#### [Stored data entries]

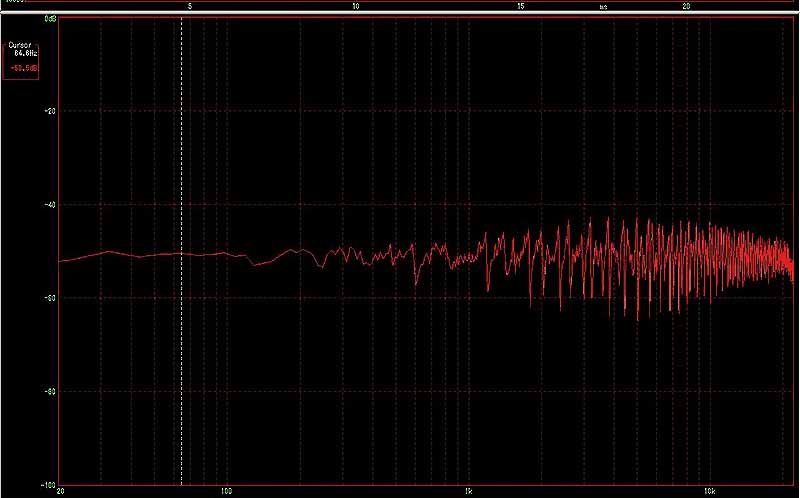
Task: Click the 10k frequency axis label
Action: (x=709, y=491)
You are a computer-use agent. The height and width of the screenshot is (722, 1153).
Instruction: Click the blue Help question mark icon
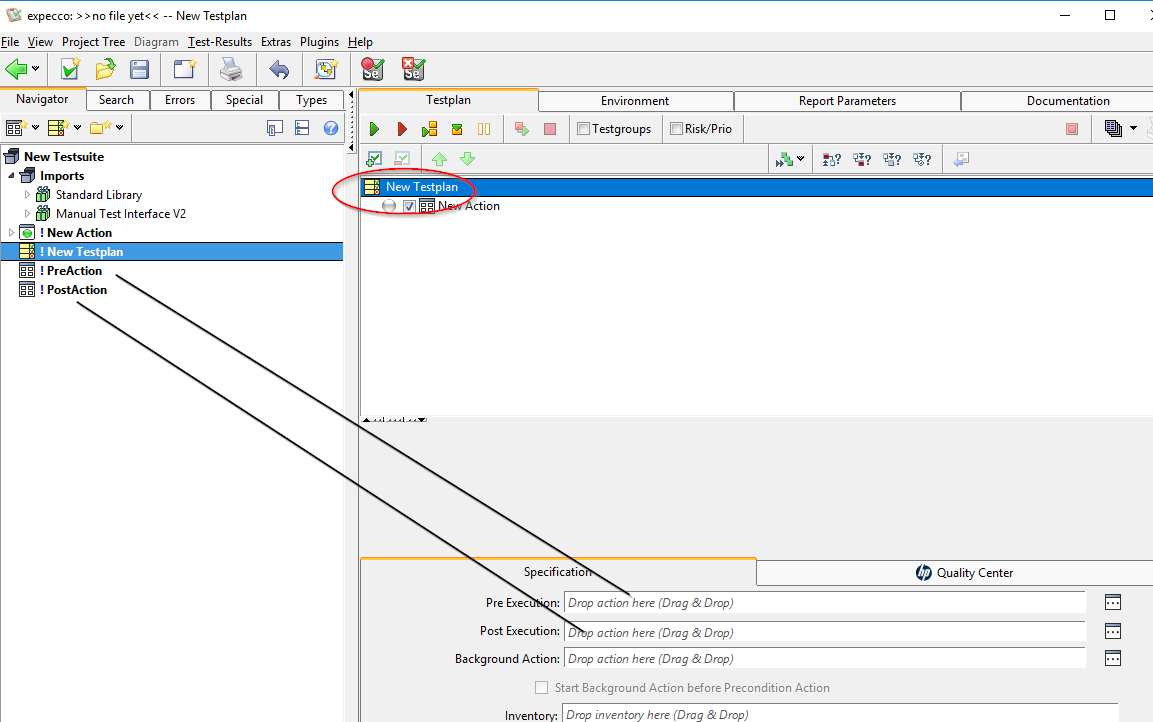(330, 128)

#### [Problem requirements]
Return only the lines from the one that contains "Instruction: Click the" through the closing line of the data, inclusive, reproduced exactly and with every picture left out.

#### [Exercise output]
Instruction: Click the blue Help question mark icon
(330, 128)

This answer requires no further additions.